Roderick Frazier Nash is a professor emeritus of history and environmental studies at the University of California Santa Barbara.  He was the first person to descend the Tuolumne River using a raft.

Scholarly biography 
Nash received his Bachelor of Arts from Harvard University in 1960 and his Ph.D. from the University of Wisconsin–Madison in 1965.  He is the author of several books and many essays. His dissertation, "Wilderness and the American Mind," done under the supervision of Merle Curti, became what has come to be seen as one of the foundational texts of the field of environmental history. After teaching for two years at Dartmouth College, he was called to the growing History Department at the University of California, Santa Barbara where he joined distinguished historians such as Wilbur Jacobs, Robert O. Collins, Frank J. Frost, C. Warren Hollister, Leonard Marsak, and Joachim Remak. After witnessing a massive oil spill in Santa Barbara in 1969, he and a number of other faculty members became active within the University and founded an environmental studies program there in 1970.  Since the initial 12 graduates in 1972, there have been 4,000 graduates within 300 separate majors.  Nash is a firm believer in environmental education and is also an avid white-water river rafter.
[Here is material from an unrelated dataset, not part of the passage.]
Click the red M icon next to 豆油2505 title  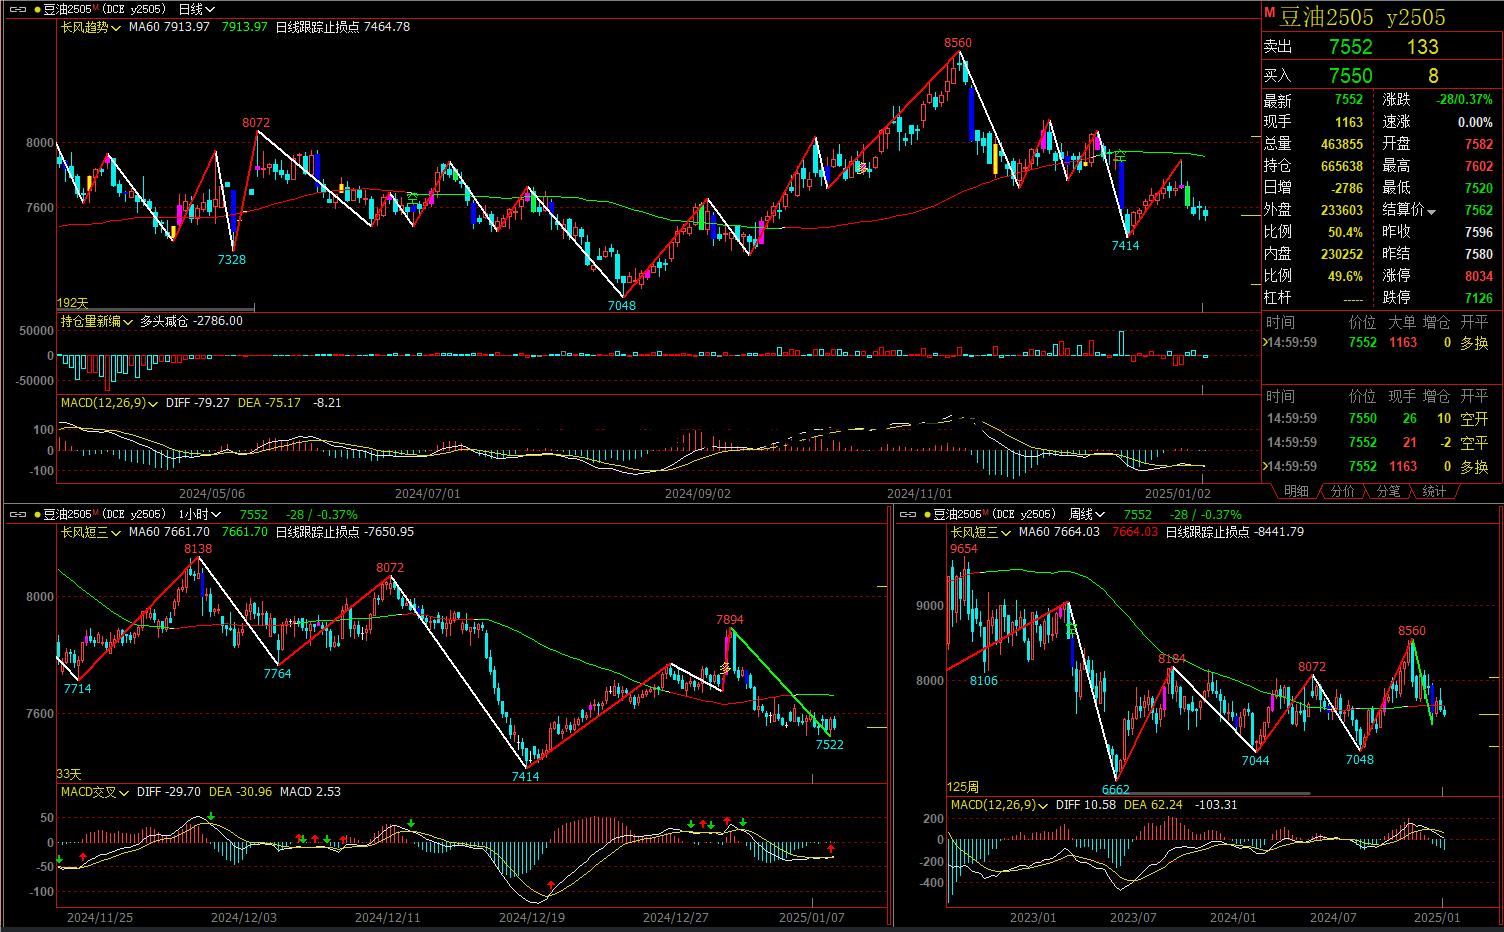click(1270, 13)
Wilderness and the American Mind 

Nash's study in this book concerns the attitude of Americans' toward the idea of wilderness. He discusses the different attitudes that American's have had toward nature since colonization and the changing uses and definitions of 'wilderness' in that context. Specifically, Nash describes the evolution of American wilderness conception through Transcendentalism, Primitivism, Preservationism, to Conservationism.  Nash states that if wilderness is to survive, we must, paradoxically, manage wilderness – at the very least, our behavior towards the wilderness must be managed.

Personal Philosophy 

Nash presents America's anthropocentric view as the main enemy to all wilderness preservation. He argues that an ecocentric view is ideal and may work in the long run, but perhaps the preservation of nature and wilderness for the sake of holding resources out for the preservation of our own species would be more salient. Yet, even this strategy is difficult for people to grasp, as it requires us to reach outside the present and look to the future. Still, Nash suggests that maybe the simple preservation of the environment for the sake of our own generation's recreation and health (oxygen sinks, etc.) could provide the impetus to slow some profiteering.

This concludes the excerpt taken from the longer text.